The learning curve and operational burden are steep. You are now responsible for cluster networking, ingress, storage classes, RBAC, secrets, upgrades, and a vocabulary of objects — pods, deployments, services, config maps — that someone has to actually understand to debug an incident at 3am. When something breaks, the failure could be in your app, the container, the pod spec, the networking layer, or the cluster itself, and narrowing that down takes real expertise.

Running your own control plane multiplies this. Keeping the cluster's brain healthy and upgraded is a serious job, which is why almost nobody who can avoid it does — managed offerings exist to take that piece off your plate. Even then, the worker-side complexity stays yours.

The deeper cost is cognitive. A small team has a fixed budget of attention, and Kubernetes eats a large slice just to keep running. Every hour debugging a networking quirk or a YAML indentation bug is an hour not on the product. At small scale, the complexity grows faster than the benefit, and you feel it.

The trap: YAML and operational sprawl

A real deployment is not one file; it is dozens of interlocking manifests, then a templating tool like Helm to manage them, then values files layered on top. It is easy to end up with a config surface so large that nobody fully understands what is deployed, and a typo two levels deep in a values file ships a broken release that looks fine until traffic hits it.

A subtler trap is forgetting resource requests and limits. Without them, the scheduler cannot reason about what fits where, and one greedy pod consumes a node's memory and starves its neighbours — a cascading failure that is miserable to diagnose. The biggest trap is adopting Kubernetes because it is the resume-worthy, "proper" choice rather than because you have a fleet problem. Then complexity is the deliverable, and the product pays.

Kubernetes vs a PaaS or a few VMs

A PaaS takes your code and runs it — deploys, scaling, and health checks handled, almost nothing to learn. A few VMs behind a load balancer give you full control with familiar tools and a small mental model. Both carry a real product a long way, further than Kubernetes advocates tend to admit, and they leave your attention on features. Their ceiling is that they do not orchestrate many heterogeneous services across a large fleet, and at real scale you outgrow the PaaS's opinions and the VMs' manual wiring.

Kubernetes is the heavy generalist: it does the fleet orchestration the others cannot, in exchange for an operational tax the others do not charge. So the rule is to ride a PaaS or VMs until you genuinely run many services across many machines with multiple teams needing a shared platform. Then move to Kubernetes — and even then, managed, so the control plane is someone else's job.

How to adopt Kubernetes without regret

Start on a PaaS or VMs and stay there as long as it is working.
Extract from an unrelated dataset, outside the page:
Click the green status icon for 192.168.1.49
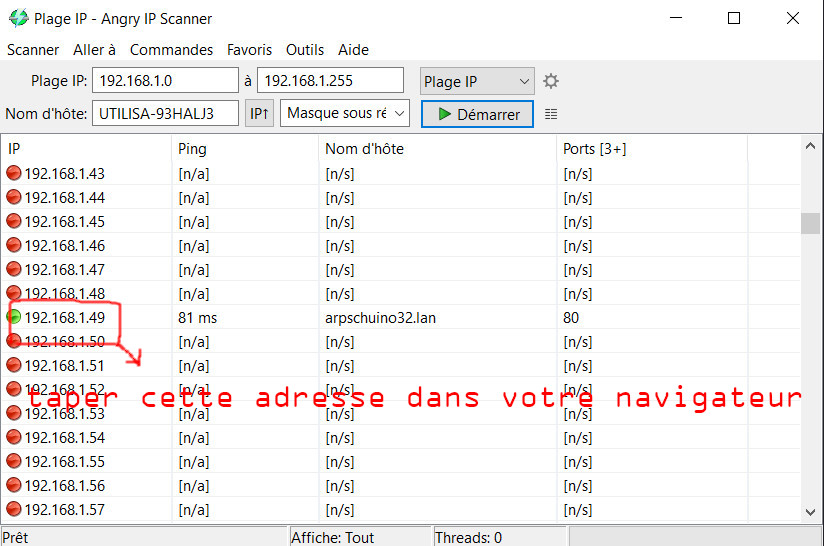The height and width of the screenshot is (546, 824). tap(14, 317)
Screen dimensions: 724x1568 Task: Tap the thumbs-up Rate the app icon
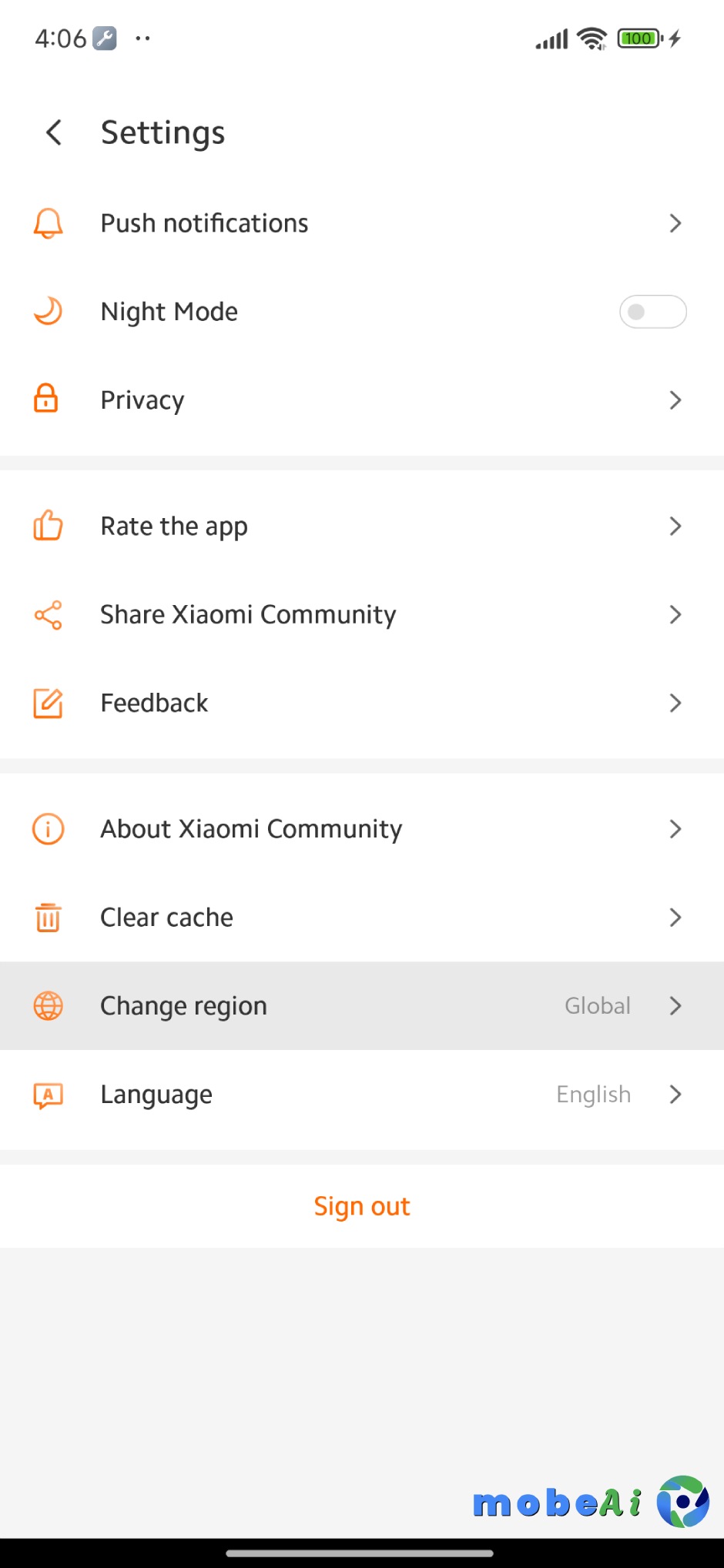[48, 526]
Treat the move to Kubernetes as something you earn, not something you start with.

When the signals line up — many services across many machines, multiple teams needing a shared self-service platform, and either in-house expertise or a managed control plane so the cluster does not own someone's entire week — adopt it deliberately. Use a managed offering, set resource requests and limits, and wire up real health checks from day one. Reach for it before then and you have bought a heavy tax to solve a problem you do not have.